(Material provided begins)

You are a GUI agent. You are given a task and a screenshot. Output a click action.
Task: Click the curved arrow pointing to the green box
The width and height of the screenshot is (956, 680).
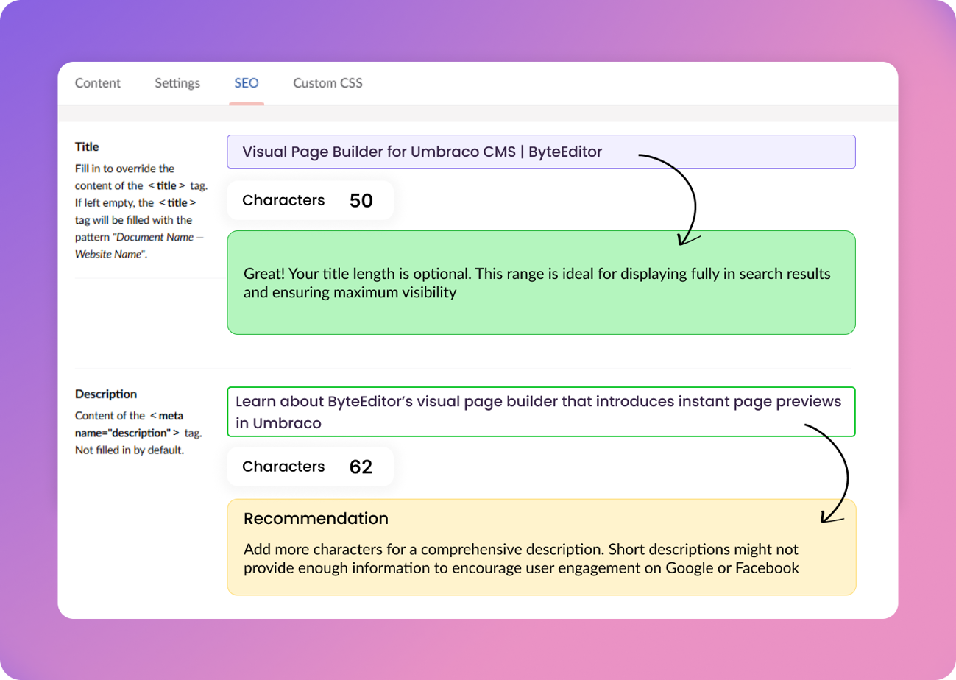[x=691, y=199]
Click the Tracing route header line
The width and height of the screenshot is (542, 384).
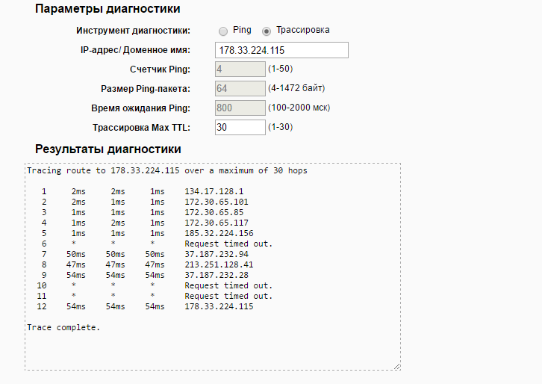coord(166,170)
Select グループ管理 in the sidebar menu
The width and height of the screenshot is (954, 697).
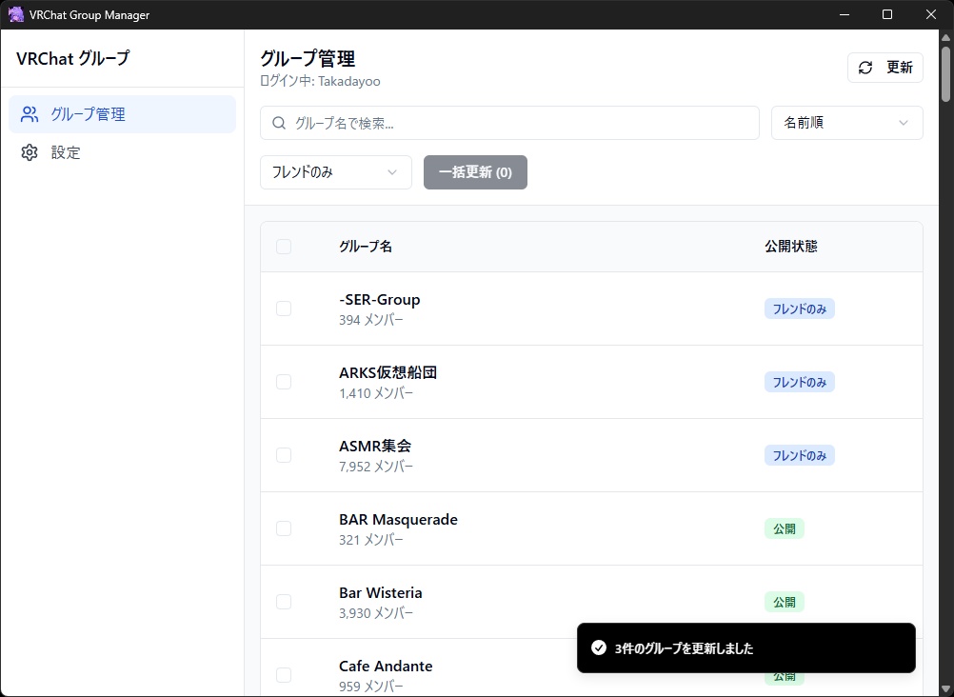89,113
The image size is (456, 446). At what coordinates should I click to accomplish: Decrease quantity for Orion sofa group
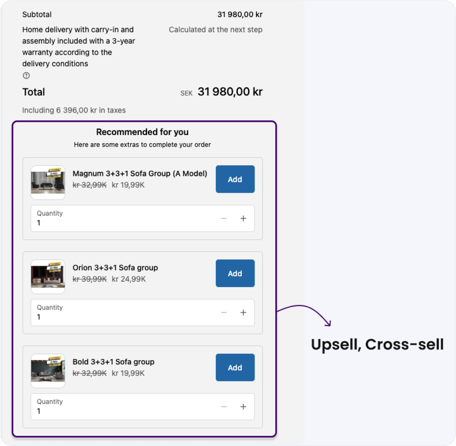(x=224, y=313)

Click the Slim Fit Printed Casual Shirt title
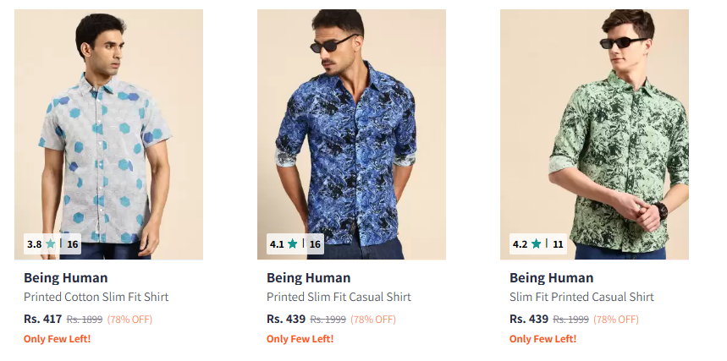(x=581, y=297)
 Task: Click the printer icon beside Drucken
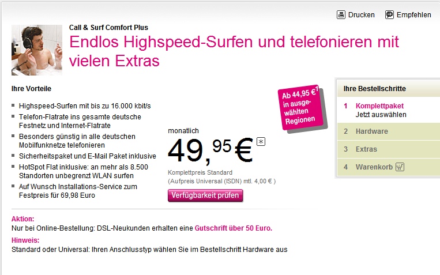[x=341, y=15]
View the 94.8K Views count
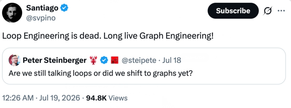The image size is (291, 108). click(x=107, y=98)
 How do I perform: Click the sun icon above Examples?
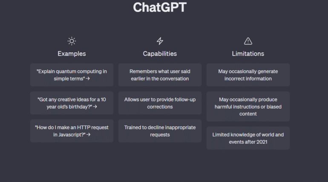point(72,41)
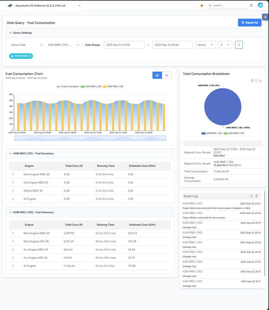Refresh the Event Log list
Screen dimensions: 269x310
point(251,196)

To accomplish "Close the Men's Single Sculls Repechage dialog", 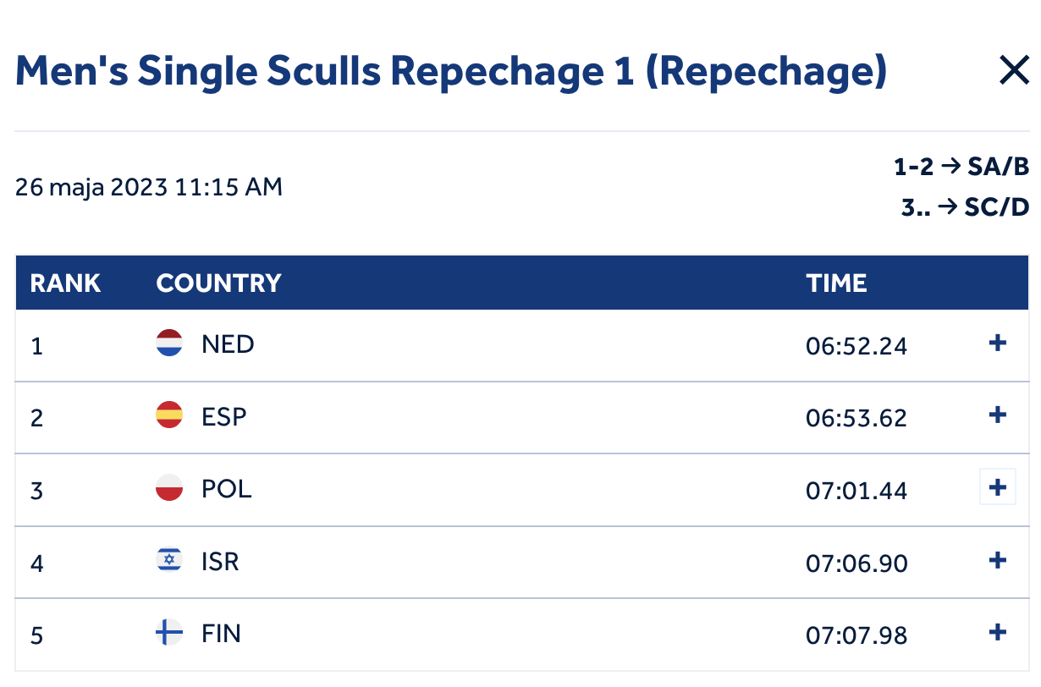I will [x=1013, y=71].
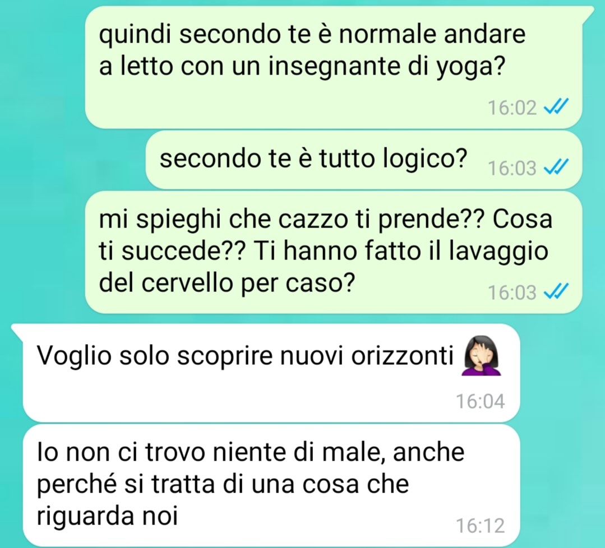Screen dimensions: 605x548
Task: Click the read ticks on the 'lavaggio del cervello' message
Action: coord(556,291)
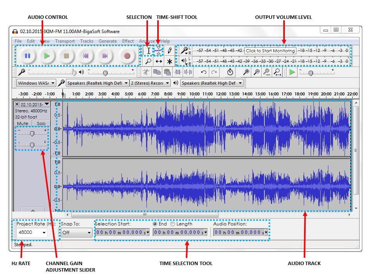Click the Solo button on track
This screenshot has height=277, width=370.
pos(41,123)
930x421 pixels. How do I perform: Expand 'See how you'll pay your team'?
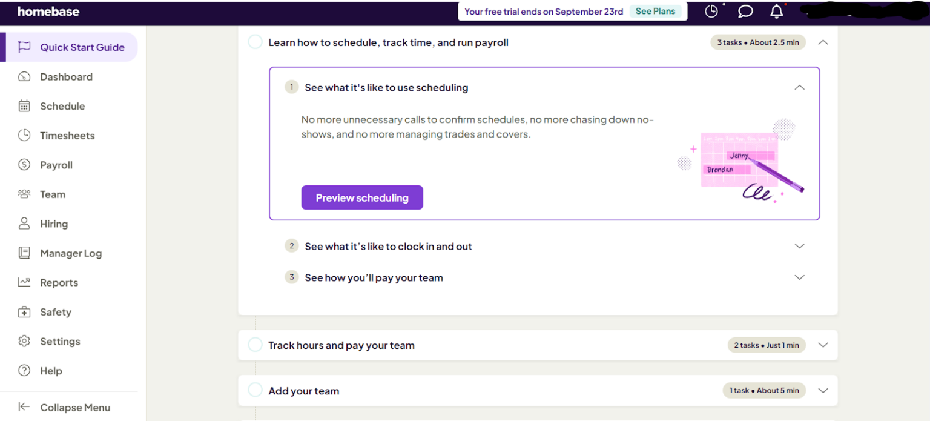tap(799, 277)
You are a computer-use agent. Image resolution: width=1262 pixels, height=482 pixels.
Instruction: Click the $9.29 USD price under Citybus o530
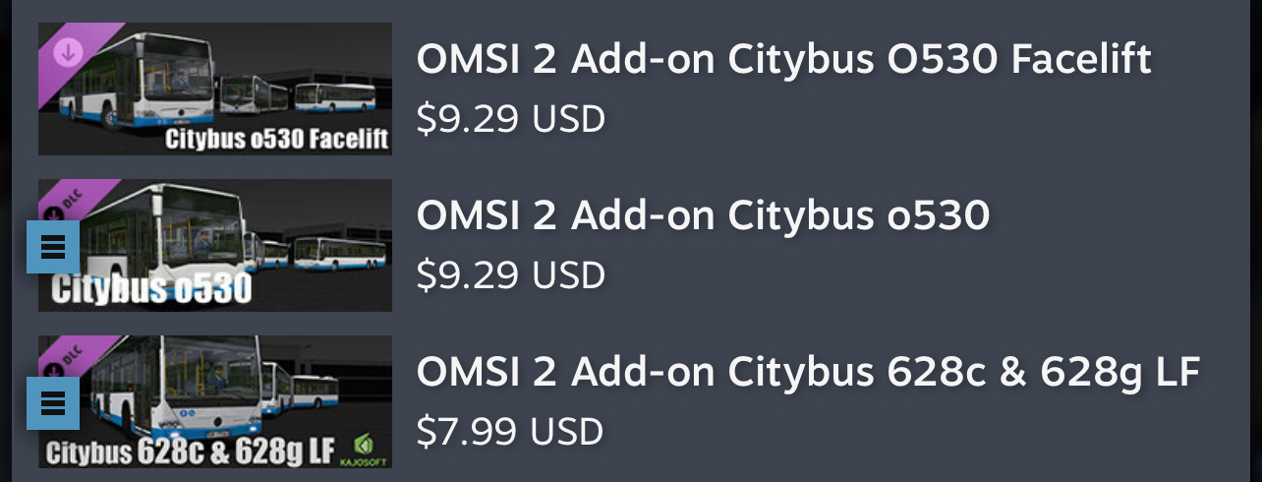coord(510,275)
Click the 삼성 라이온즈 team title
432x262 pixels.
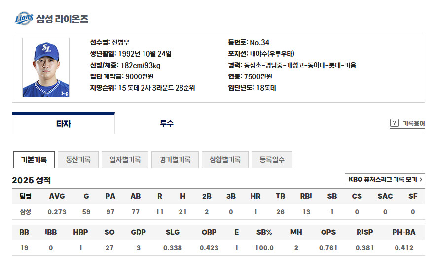62,19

(Material provided ends)

◆ Task description
Please report every line among the entries that includes "agent".

◆ Output of the task
You are a GUI agent. You are given a task and a screenshot. Output a click action.
You are a computer-use agent. Image resolution: width=1262 pixels, height=482 pixels.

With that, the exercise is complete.